Giunto ormai alla sua seconda edizione, il laboratorio propone quest’anno una favola, “La Fanciulla, il Diavolo e il mulino” del francese Olivier Py, testo ancora mai tradotto e portato in scena in lingua italiana. La traduzione è stata infatti curata da Nina Guglielmino, una delle ragazze del laboratorio, e sarà anche la sua tesi di laurea. “Nina ci ha dato una bozza di testo già a gennaio” spiega Salvo Gennuso, il regista che segue gli studenti, “e lavorando tutti insieme la abbiamo aiutata a renderlo più efficace”. Una storia semplice, ma che i dieci ragazzi hanno saputo arricchire e rendere attraente. Una fiaba, ma da seguire attentamente, che guida gli spettatori attraverso un inizio lento, che lascia spazio all’arte corporea degli attori, fino ad una rapida conclusione tutta d’un fiato. Una dolce fanciulla donata da uno sventurato padre ad un diavolo simpaticissimo che, nonostante gli immensi poteri, sembra non azzeccarne una.
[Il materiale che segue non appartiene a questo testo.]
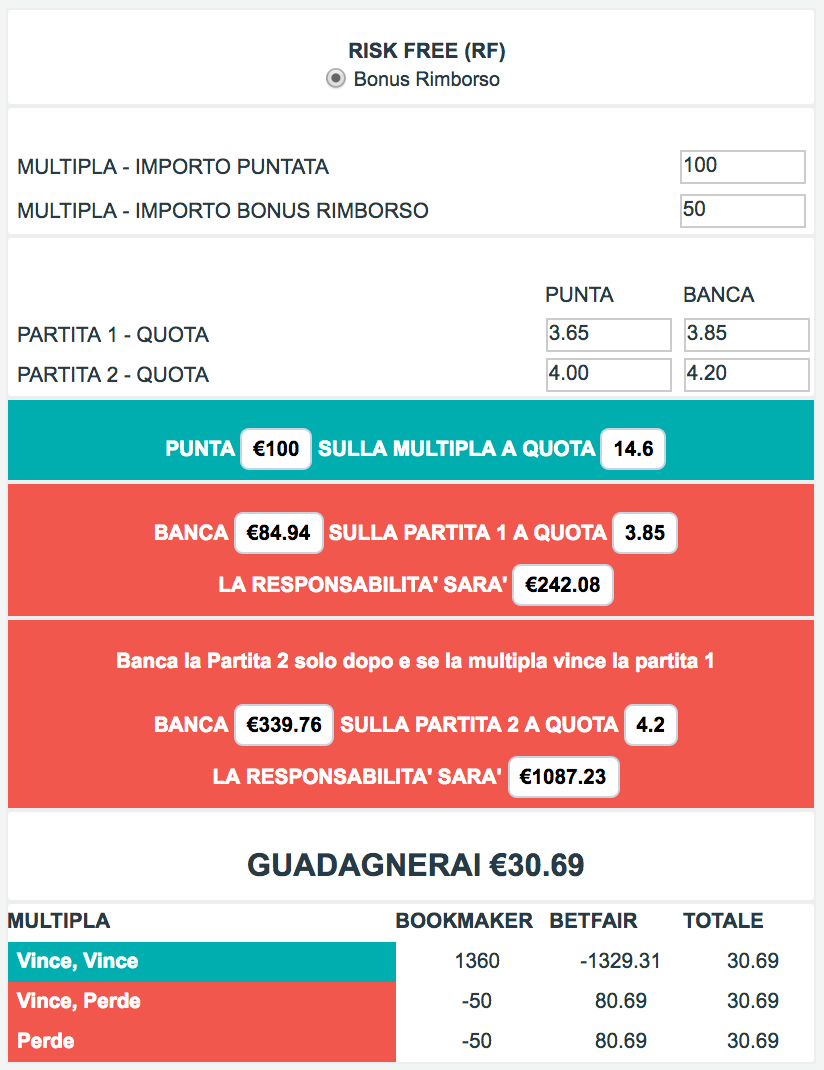Click the €84.94 banca amount box
The width and height of the screenshot is (824, 1070).
[x=278, y=533]
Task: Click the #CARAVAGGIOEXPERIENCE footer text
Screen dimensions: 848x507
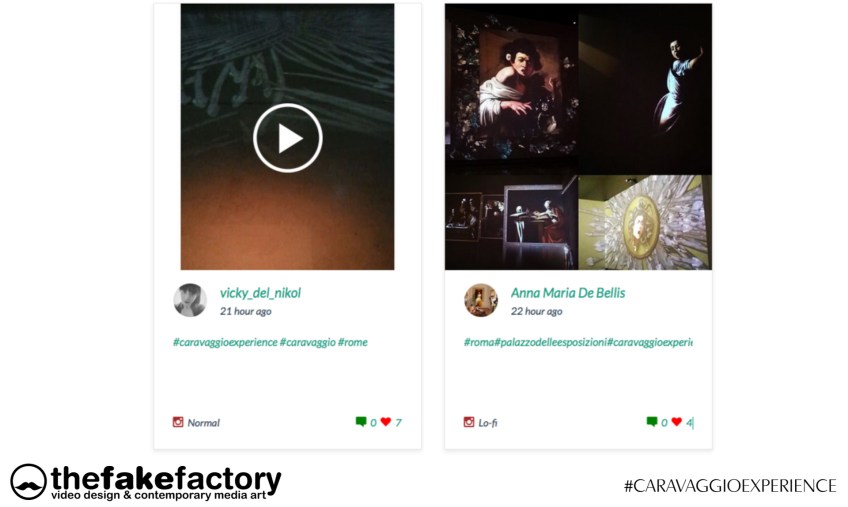Action: tap(730, 485)
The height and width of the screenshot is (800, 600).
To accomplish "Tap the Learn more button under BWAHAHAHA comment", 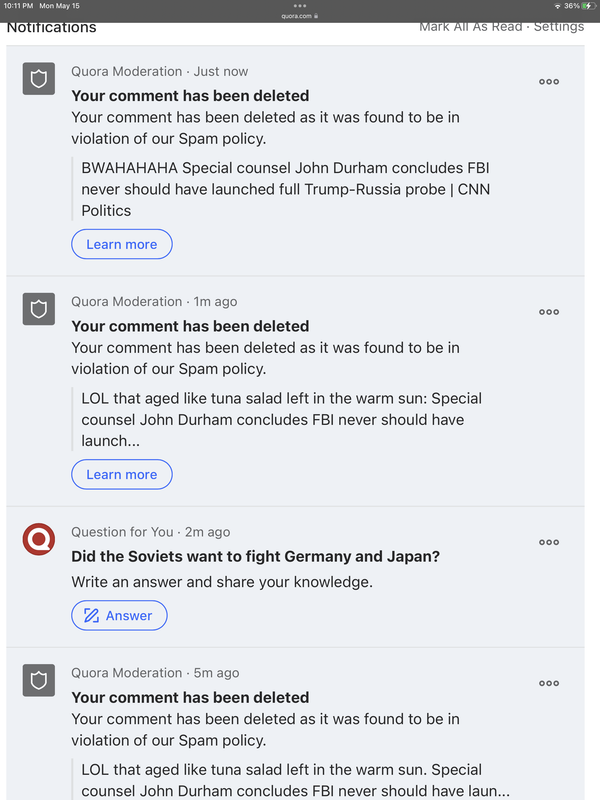I will coord(122,244).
Un insieme di variopinti personaggi che, seppur negli stereotipi del genere fiabesco, aggiungono qualcosa di proprio allo spettacolo e sanno contraddistinguersi: dal deciso principe al saggio giardiniere – solo un filino maschilista –, dall’angelo custode alla coppia di scheletri dallo humor quanto meno anglosassone.
Gli studenti, tutti della facoltà di Lettere, a partire da gennaio hanno lavorato per quasi cinque mesi allo spettacolo, provando però con discontinuità, anche a causa della carenza di spazi. Ospitati una volta alla settimana nel Monastero dei Benedettini e l’altra dalla Chiesa Valdese, il nomadismo delle prove ha certo aggiunto difficoltà al gruppo. Anche perché, come ci spiega Gennuso, “uno spettacolo è legato al luogo in cui nasce; altrove si può solo adattare”. Non sarebbe quindi male riuscire a trovare degli spazi appostiti, che consentano agli studenti-attori di provare e sperimentare, esercitandosi liberamente nei compiti che vengono loro assegnati dal regista. Nonostante le difficoltà gli attori hanno però trovato l’affiatamento giusto, evidente sopra il palco, ma anche quando cala il sipario. “Lo spirito di gruppo è stato importantissimo, abbiamo condiviso tutto e, soprattutto, collaborato”, ci dice Mariagrazia Licata, una delle attrici. Oltre a recitare, infatti, alcuni ragazzi hanno potuto approfittare del laboratorio per approfondire altre esperienze: la critica e lo studio di Nina, il disegno dei costumi della stessa Mariagrazia e le prossime possibili traduzioni di Laura Zerbini e Giuseppe Randazzini di altri autori francofoni come Mouawad, Ribes e Azama. “Ma abbiamo condiviso anche le paure e i dubbi, perchè l’esperienza teatrale ti mette a nudo, mostra i tuoi limiti”, ci confessa Nina.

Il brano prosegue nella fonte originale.